When people hear about Alzheimer's or dementia, they often think of elderly people who begin to lose their memory as they get older. Not often do people think of young children being affected by the illness. It so happens, however, that dementia can affect children in a very severe and detrimental way.
Haidyn Fowler is a 7-year-old who was diagnosed with Sanfilippo Syndrome, a neurodegenerative disease that is like Alzheimer's in children. The illness causes complete body shutdown, leaving children in a state of deterioration. In addition, it cuts down their lifespan drastically.
Haidyn was born with the illness, despite seeming to be relatively healthy.
When Haidyn was born, she entered the world with her umbilical cord wrapped around her neck and her lungs were underdeveloped. She also had jaundice and was placed in the NICU, on a ventilator, for seven days and was released after 10 days, mom Carrie Fowler explained on her blog, Grace in My Mess.
Throughout her early childhood, Haidyn has suffered from many medical issues.
Carrie shared that Haidyn has suffered from constant ear infections and upper respiratory infections, as well as Achilles’ tendon contractures. She's needed surgery several times and had GI issues such as constant diarrhea and vomiting.
She's had a very hard time with potty training as well. Her mom has shared that she is "still not potty trained" and most likely never will be.
In 2018, Haidyn was diagnosed with Autism Spectrum Disorder.
Haidyn's mother shared that around the time her daughter was diagnosed with autism, Haidyn's nervous system was totally failing.
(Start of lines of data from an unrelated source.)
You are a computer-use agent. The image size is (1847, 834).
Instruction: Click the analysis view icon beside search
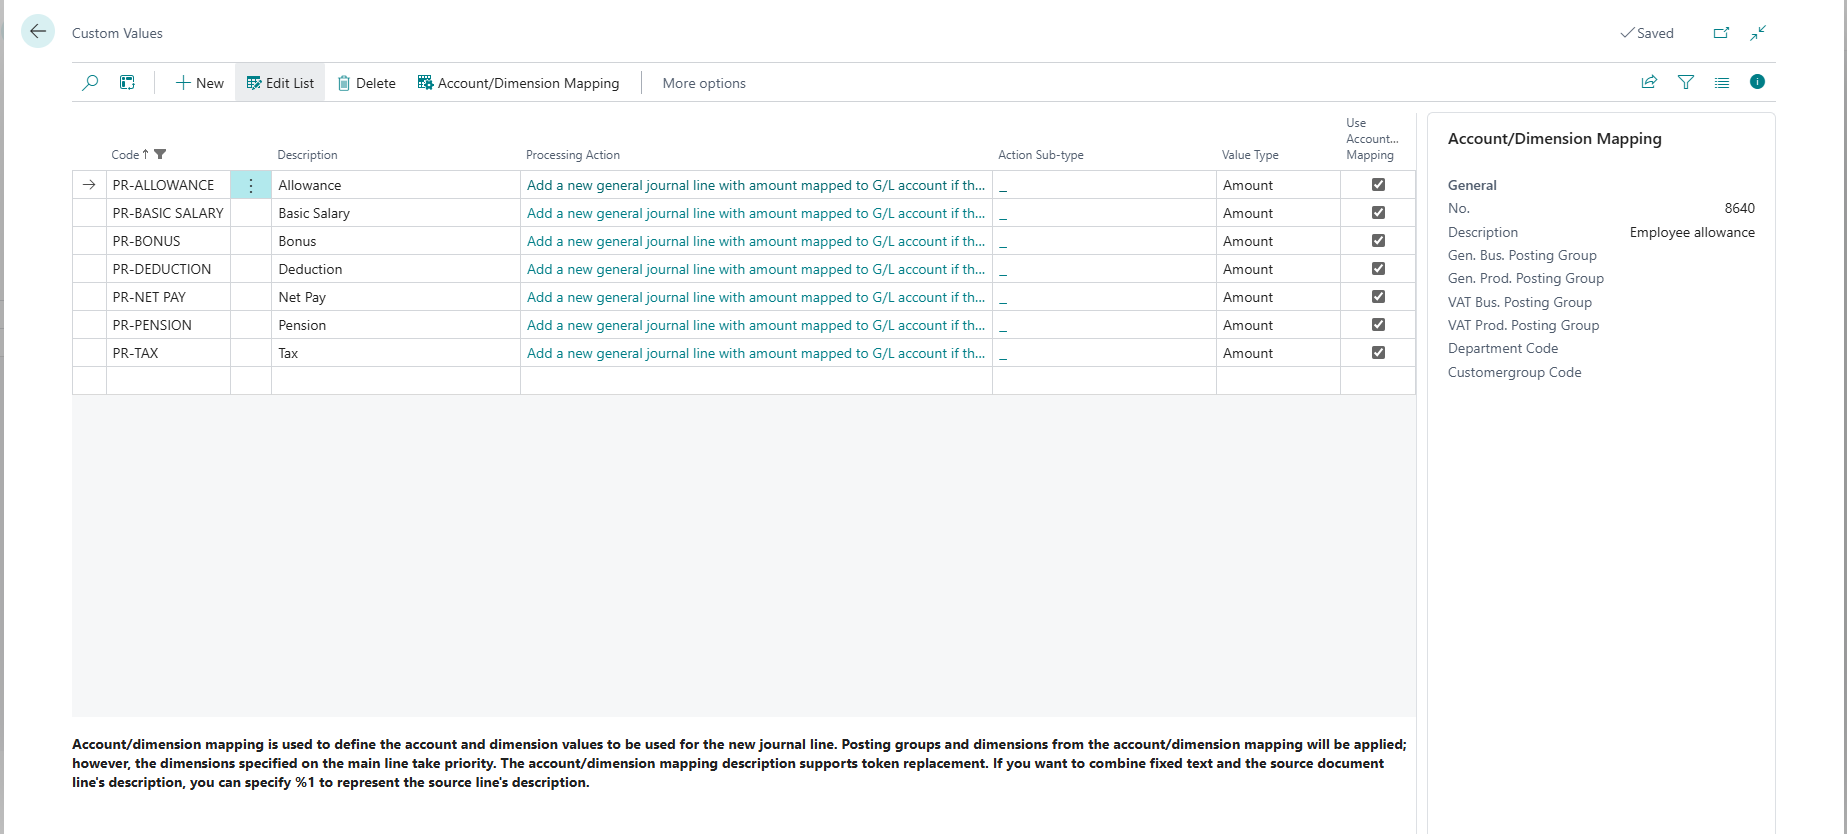coord(127,83)
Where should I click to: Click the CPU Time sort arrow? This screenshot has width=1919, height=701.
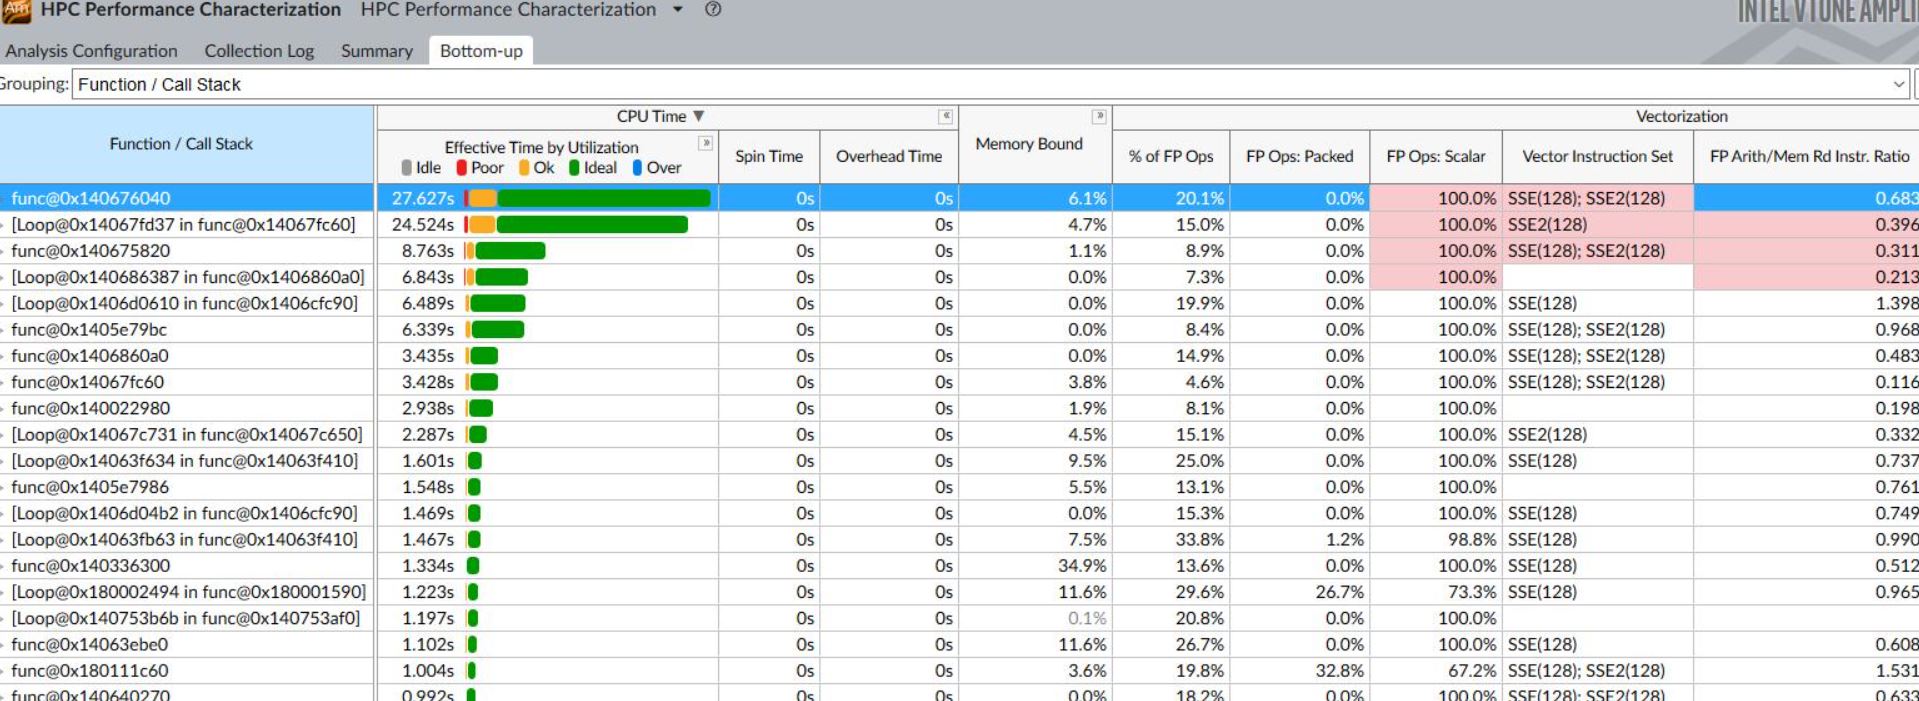699,117
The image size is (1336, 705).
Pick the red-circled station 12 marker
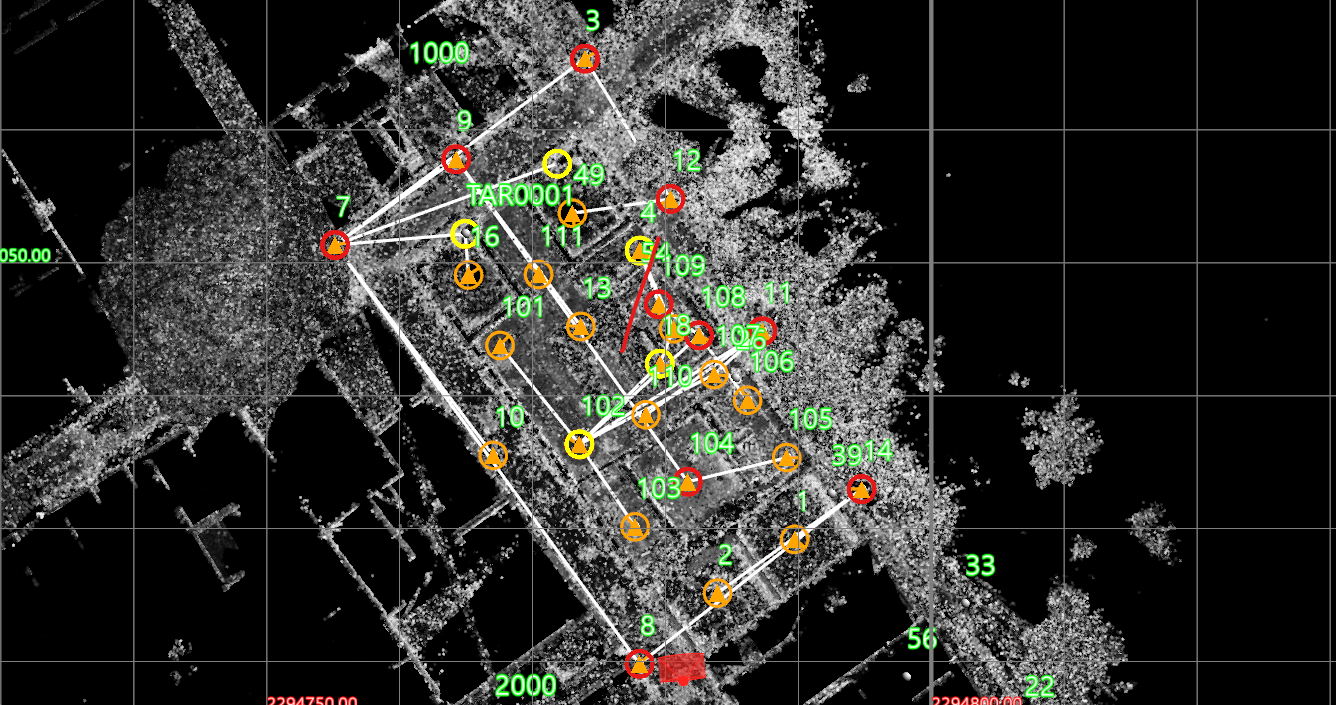670,198
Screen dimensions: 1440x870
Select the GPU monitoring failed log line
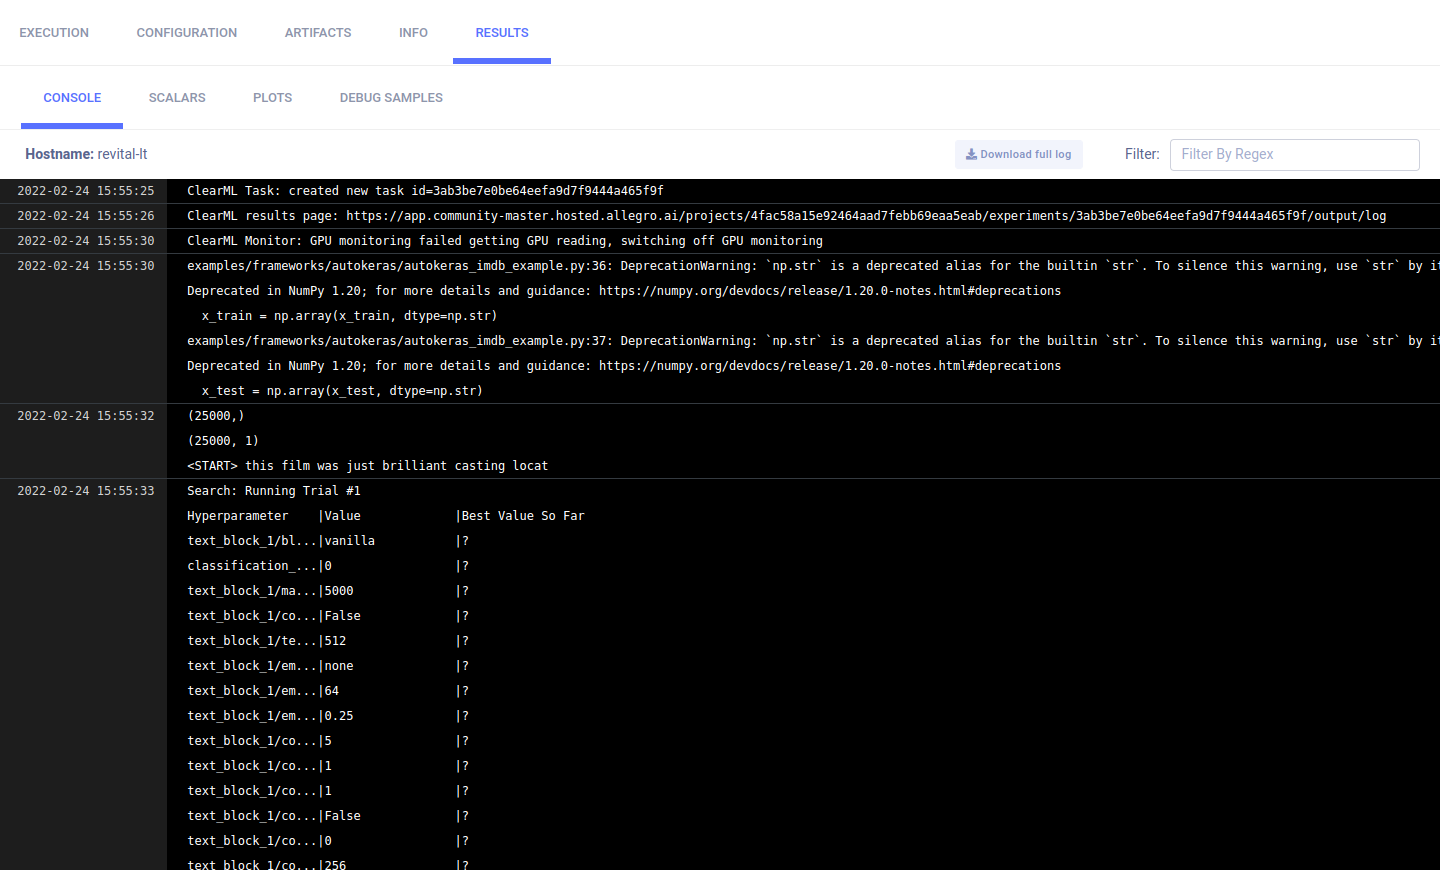504,241
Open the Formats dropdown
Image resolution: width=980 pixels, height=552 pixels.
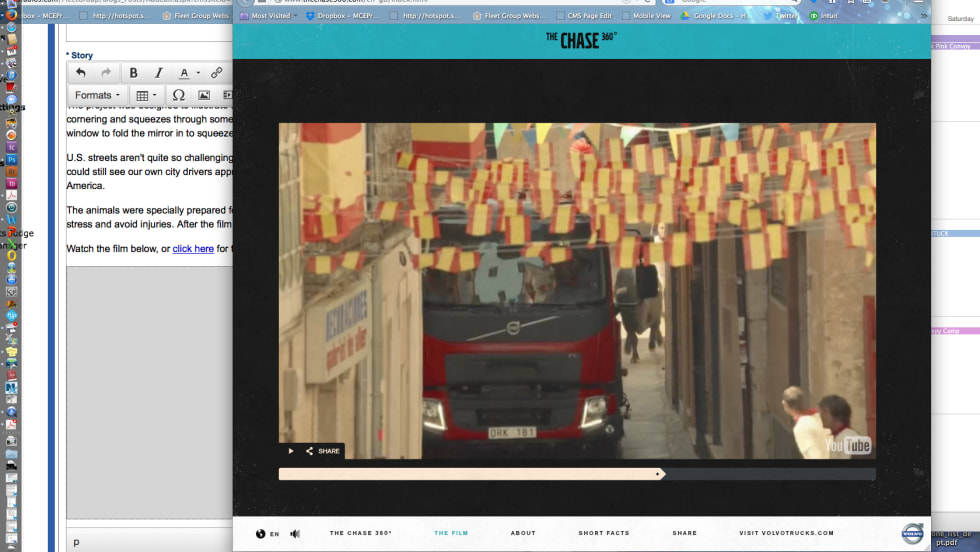click(97, 95)
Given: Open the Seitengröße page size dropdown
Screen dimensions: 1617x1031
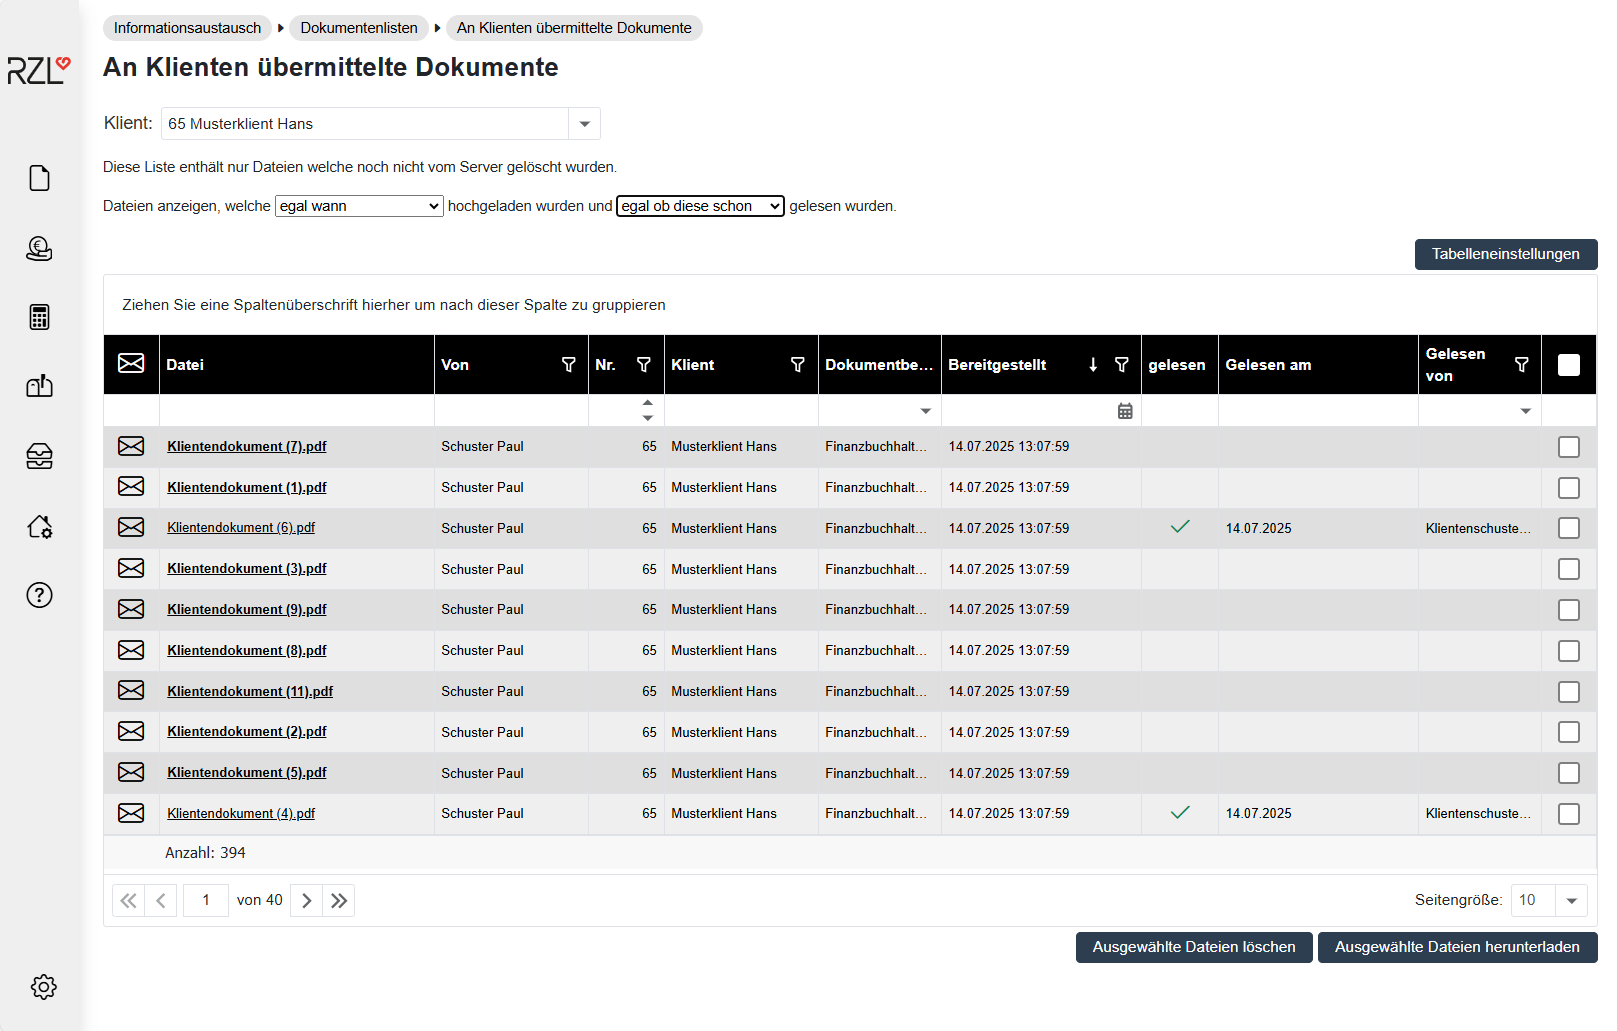Looking at the screenshot, I should [1571, 901].
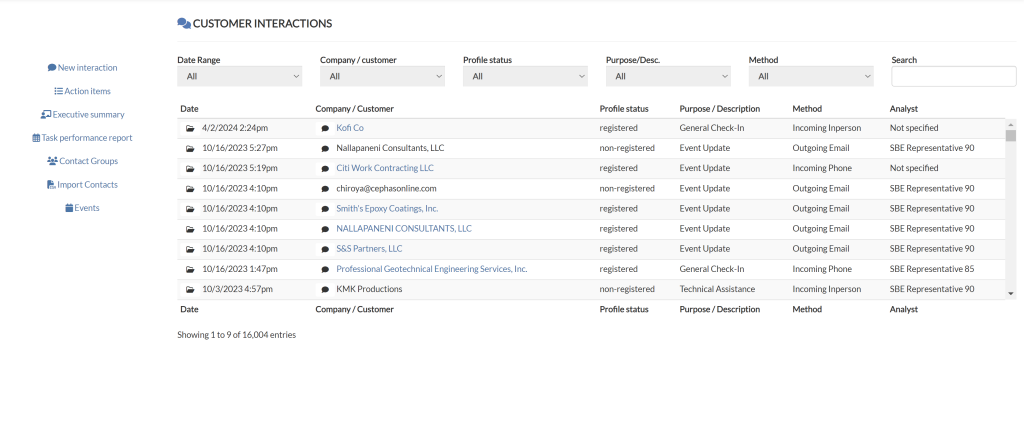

Her behaviors were becoming much harder to control.
In addition, there were deformities in her body, including in her shoulders and hips. Finally, in 2020, the family received Haidyn's true diagnosis of Sanfilippo syndrome.
Children with Sanfilippo tend to experience progressive dementia symptoms.
"Sanfilippo Syndrome will often cause these children to suffer from seizures. They will lose the ability to eat for themselves and many will get a feeding tube. They will lose the ability to walk and need a wheelchair. All because of Sanfilippo," Carrie wrote on her blog.
Haidyn is no longer able to speak and operates with the mentality of an 18-month-old.
Because of the progressive nature of her condition, Haidyn is now unable to speak and do many of the things other children her age can do. Eventually, she will lose all the skills she has gained in her short life. She also will likely suffer seizures and movement disorders.
She is not expected to live past her teen years, her family explained, according to the Cure Sanfilippo Foundation.
No FDA-approved treatment currently exists for the illness.
The Fowler family is actively fundraising and is committed to sharing their story in the hope that spreading awareness can help to work toward a cure. The family, along with their daughter, Braelynne, are raising money for the Cure Sanfilippo Foundation, which helps raise funds and awareness for clinical trials, treatments, and a possible cure.
Despite their daughter's diagnosis, the Fowler family works every day to just love a little bit harder.
“She’s taught me so much, but definitely that it’s the little things in life that we take for granted the most," Carrie Fowler told Good Morning America. "We love a lot harder. And we fight every day to be really happy for her even despite all the heartbreak that we have to deal with too. We try to focus on being happy for her because she deserves that."